Draft U.S.-Iraq pact protested

From News Services

Sunday, October 19, 2008

Baghdad —- Tens of thousands of followers of anti-American cleric Muqtada al-Sadr rallied in the streets of Baghdad Saturday against a proposed American-Iraqi deal that would allow U.S. troops to stay in the country for three more years.

In a message to the marchers, one of al-Sadr’s senior clerics read a statement from him warning that “whoever tells you that this pact gives us sovereignty is lying.”

A leading Sadrist cleric at the rally, Hazim al-Arraji, said: “This is the voice of the Iraqi people from all over Iraq: We need the invaders to leave our country, no one wants them to stay. ‘No invasion! Get out, invaders!’ That will be our slogan.”

The large turnout points to trouble ahead for the U.S.-Iraqi security deal as Sunni and Shiite lawmakers weigh the political risks associated with the agreement.

“I am with every Sunni, Shiite or Christian who is opposed to the agreement … and I reject, condemn and renounce the presence of occupying forces and bases on our beloved land,” al-Sadr’s message said.

The pact, reached after months of negotiations, governs the presence of U.S. troops after their U.N. mandate expires Dec. 31. Copies of the draft, which became available last week, sparked an intensely public debate among top politicians.
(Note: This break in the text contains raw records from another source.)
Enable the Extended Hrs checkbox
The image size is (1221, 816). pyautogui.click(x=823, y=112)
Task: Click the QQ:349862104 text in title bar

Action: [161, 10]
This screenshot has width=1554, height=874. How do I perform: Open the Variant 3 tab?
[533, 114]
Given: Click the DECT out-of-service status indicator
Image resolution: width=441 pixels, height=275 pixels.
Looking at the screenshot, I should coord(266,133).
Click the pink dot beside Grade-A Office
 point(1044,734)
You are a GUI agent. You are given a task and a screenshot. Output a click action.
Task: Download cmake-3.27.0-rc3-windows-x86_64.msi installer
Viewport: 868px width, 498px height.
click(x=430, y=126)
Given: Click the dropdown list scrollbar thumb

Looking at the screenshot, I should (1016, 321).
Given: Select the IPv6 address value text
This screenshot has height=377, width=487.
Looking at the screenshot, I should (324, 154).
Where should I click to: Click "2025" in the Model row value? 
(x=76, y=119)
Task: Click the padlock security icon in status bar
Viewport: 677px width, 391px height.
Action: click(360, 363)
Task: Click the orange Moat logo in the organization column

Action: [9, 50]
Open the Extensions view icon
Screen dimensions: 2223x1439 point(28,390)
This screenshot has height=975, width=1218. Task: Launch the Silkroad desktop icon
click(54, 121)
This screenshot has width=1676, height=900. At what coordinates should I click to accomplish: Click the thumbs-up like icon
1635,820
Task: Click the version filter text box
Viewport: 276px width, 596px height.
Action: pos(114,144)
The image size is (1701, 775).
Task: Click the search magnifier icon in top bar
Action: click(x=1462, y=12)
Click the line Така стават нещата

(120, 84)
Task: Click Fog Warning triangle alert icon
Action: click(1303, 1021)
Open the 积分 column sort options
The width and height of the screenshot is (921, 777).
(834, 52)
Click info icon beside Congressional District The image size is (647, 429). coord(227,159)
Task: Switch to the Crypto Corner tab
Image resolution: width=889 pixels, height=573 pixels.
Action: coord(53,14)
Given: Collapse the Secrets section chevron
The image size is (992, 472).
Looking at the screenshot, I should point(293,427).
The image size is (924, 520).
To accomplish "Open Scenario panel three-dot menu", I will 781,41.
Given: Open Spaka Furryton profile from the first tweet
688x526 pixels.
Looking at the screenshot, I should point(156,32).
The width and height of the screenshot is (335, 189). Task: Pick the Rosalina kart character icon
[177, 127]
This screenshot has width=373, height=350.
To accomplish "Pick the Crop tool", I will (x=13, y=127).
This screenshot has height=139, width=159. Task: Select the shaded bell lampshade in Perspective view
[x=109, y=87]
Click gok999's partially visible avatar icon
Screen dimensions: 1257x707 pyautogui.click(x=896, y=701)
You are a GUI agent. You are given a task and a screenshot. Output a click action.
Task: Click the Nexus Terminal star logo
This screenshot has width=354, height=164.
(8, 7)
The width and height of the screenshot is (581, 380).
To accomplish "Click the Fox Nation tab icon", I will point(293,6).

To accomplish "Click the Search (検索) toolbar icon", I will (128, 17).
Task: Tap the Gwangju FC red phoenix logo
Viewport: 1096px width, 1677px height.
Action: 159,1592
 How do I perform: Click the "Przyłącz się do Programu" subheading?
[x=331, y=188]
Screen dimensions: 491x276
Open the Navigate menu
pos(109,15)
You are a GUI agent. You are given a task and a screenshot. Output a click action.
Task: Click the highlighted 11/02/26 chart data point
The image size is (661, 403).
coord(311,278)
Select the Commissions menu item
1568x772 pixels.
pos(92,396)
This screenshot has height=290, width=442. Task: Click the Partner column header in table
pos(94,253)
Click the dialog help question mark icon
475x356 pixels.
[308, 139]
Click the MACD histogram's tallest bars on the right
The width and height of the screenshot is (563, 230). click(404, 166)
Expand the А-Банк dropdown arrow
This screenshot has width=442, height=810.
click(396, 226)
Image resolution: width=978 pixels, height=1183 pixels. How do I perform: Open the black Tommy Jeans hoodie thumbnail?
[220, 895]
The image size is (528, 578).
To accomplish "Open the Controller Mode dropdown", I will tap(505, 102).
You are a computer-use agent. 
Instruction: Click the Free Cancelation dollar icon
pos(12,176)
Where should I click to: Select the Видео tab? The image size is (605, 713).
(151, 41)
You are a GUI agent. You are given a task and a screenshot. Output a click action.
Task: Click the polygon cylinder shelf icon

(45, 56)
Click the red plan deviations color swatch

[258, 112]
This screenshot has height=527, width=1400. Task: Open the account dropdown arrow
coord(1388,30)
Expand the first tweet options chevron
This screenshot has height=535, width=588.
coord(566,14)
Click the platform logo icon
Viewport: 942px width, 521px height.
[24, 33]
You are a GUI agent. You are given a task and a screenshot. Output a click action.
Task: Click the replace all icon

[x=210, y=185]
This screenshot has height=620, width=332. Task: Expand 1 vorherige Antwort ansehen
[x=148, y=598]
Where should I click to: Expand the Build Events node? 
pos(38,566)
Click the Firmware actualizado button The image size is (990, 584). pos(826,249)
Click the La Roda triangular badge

It specifies U.S. troops must leave Iraqi cities by the end of June and be gone by 2012 and gives Iraq limited authority over off-duty, U.S. soldiers who commit crimes, according to a copy obtained by the Associated Press.

The pact must be ratified by the 275-seat parliament, which is riven by the narrow partisan interests, sectarian and ethnic divisions that have defined Iraqi politics since the 2003 ouster of Saddam Hussein.

Next year’s provincial and national elections complicate the pact’s approval because political parties worry that they will lose votes by supporting the deal.

“It is not going to be easy to have parliament adopt the agreement,” said senior Kurdish politician and lawmaker Mahmoud Othman, warning approval will likely be a drawn-out process.

That has left everyone hedging his bet on the agreement —- except for al-Sadr, who lives in Iran but controls 30 seats in parliament.

“I am confident that you brothers in parliament will champion the will of the people over that of the occupier. … Do not betray the people,” al-Sadr said in his message, as the crowd chanted, “Occupier, get out,” and “No, no to America. No, no to the agreement.”

The turnout was expected since al-Sadr’s ability to bring out supporters was never in doubt, but it crushed any hope the Sadrist bloc would support the agreement or remain neutral.

Prime Minister Nouri Al-Maliki, a Shiite, faces political isolation trying to win parliament’s backing in the face of major opposition.

“The Iraqi and Arab streets perceive the agreement as biased in favor of the Americans. So how can political forces here take a balanced position?” said Salim Abdullah, spokesman for the National Accordance Front, the largest Sunni bloc.

“I find many of its articles to be good and beneficial for Iraq and that the American administration made some big concessions. But it’s difficult to market it.”